The first line defines a train feature matrix (nrow x ncol) and the second line defines a test feature vector (ncol), for a supervised machine learning problem with nrow observations and ncol features.

The Eigen documentation, page Matrix and vector arithmetic, section Addition and subtraction says that “The left hand side and right hand side must, of course, have the same numbers of rows and of columns.” Therefore I was expecting the following code to fail with a run-time assertion error:

for(int i=0; i<nrow; i++){
  distance_vec(i) = (train_inputs_mat.row(i)-test_input_vec).norm();
}

I was expecting it to fail because test_input_vec is a column vector (ncol x 1) and train_inputs_mat.row(i) is a row vector (1 x ncol). Instead I was seeing the code compile and run, and return the wrong answer!

I figured out the issue by looking at the compilation command line:

g++  -I"/usr/share/R/include" -DNDEBUG  -I"/home/tdhock/R/i686-pc-linux-gnu-library/3.5/RcppEigen/include" -I/home/tdhock/include   -fpic  -g -O2 -fdebug-prefix-map=/build/r-base-3pUaHF/r-base-3.5.1=. -fstack-protector-strong -Wformat -Werror=format-security -Wdate-time -D_FORTIFY_SOURCE=2 -g  -c knn.cpp -o knn.o

The important part is the -DNDEBUG flag which is explained in the Eigen Preprocessor Directives documentation.

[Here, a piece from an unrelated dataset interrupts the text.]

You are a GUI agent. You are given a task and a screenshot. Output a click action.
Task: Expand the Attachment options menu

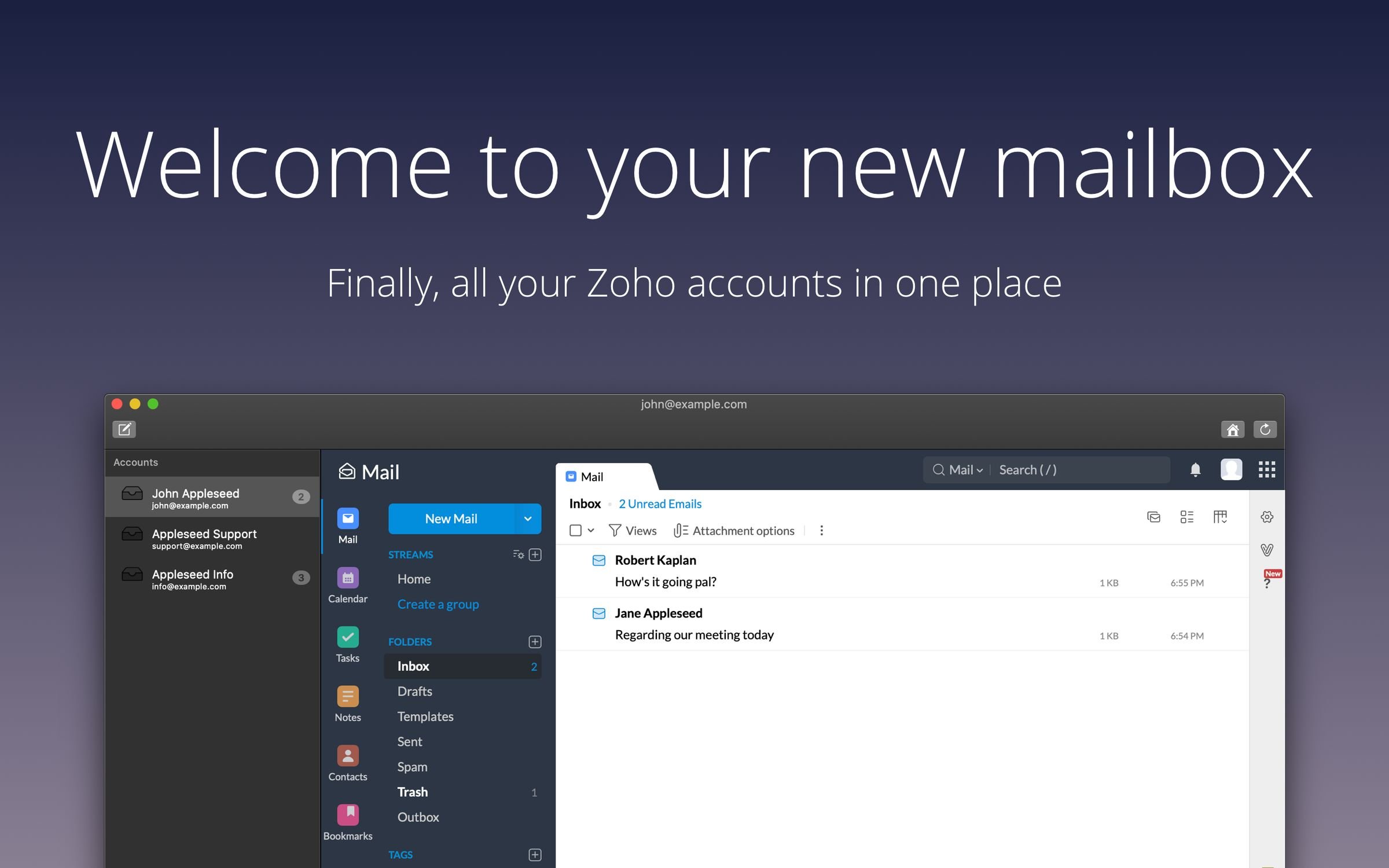[x=734, y=530]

EIGEN_NO_DEBUG - disables Eigen's assertions if defined. 
Not defined by default, unless the NDEBUG macro is defined
(this is a standard C++ macro which disables all asserts).

How to turn that off? R controls the compilation, which is explained in the Writing R Extensions manual, section 1.6, writing portable packages:

Under no circumstances should your compiled code ever call abort or exit: 
these terminate the user’s R process, 
quite possibly including all his unsaved work. 
One usage that could call abort is the assert macro in C or C++ functions, 
which should never be active in production code. 
The normal way to ensure that is to define the macro NDEBUG, 
and R CMD INSTALL does so as part of the compilation flags. 
If you wish to use assert during development 
you can include -UNDEBUG in PKG_CPPFLAGS. 
Note that your own src/Makefile or makefiles in sub-directories 
may also need to define NDEBUG.

So that means we can enable the compilation errors by including -UNDEBUG in the g++ command line. To do that in an R package we add the following to src/Makevars:

PKG_CPPFLAGS=-UNDEBUG

After doing that, R generates the following compilation command:

g++  -I"/usr/share/R/include" -DNDEBUG -UNDEBUG -I"/home/tdhock/R/i686-pc-linux-gnu-library/3.5/RcppEigen/include" -I/home/tdhock/include   -fpic  -g -O2 -fdebug-prefix-map=/build/r-base-3pUaHF/r-base-3.5.1=. -fstack-protector-strong -Wformat -Werror=format-security -Wdate-time -D_FORTIFY_SOURCE=2 -g  -c knn.cpp -o knn.o

and when I run the R code I get the following runtime assertion error,

R: /home/tdhock/R/i686-pc-linux-gnu-library/3.5/RcppEigen/include/Eigen/src/Core/CwiseBinaryOp.h:110: Eigen::CwiseBinaryOp<BinaryOp, Lhs, Rhs>::CwiseBinaryOp(const Lhs&, const Rhs&, const BinaryOp&) [with BinaryOp = Eigen::internal::scalar_difference_op<double, double>; LhsType = const Eigen::Block<Eigen::Map<Eigen::Matrix<double, -1, -1> >, 1, -1, false>; RhsType = const Eigen::Map<Eigen::Matrix<double, -1, 1> >; Eigen::CwiseBinaryOp<BinaryOp, Lhs, Rhs>::Lhs = Eigen::Block<Eigen::Map<Eigen::Matrix<double, -1, -1> >, 1, -1, false>; Eigen::CwiseBinaryOp<BinaryOp, Lhs, Rhs>::Rhs = Eigen::Map<Eigen::Matrix<double, -1, 1> >]: Assertion `aLhs.rows() == aRhs.rows() && aLhs.cols() == aRhs.cols()' failed.

Although the error message is pretty incomprehensible (it does not tell me the line number in my code which is problematic), I would argue that it is better than silently returning the wrong answer.

If the code is compiled and run interactively, one line at a time, it should be relatively simple to determine which line introduced the error. Another way to determine where the error happens is debugging or inserting print statements.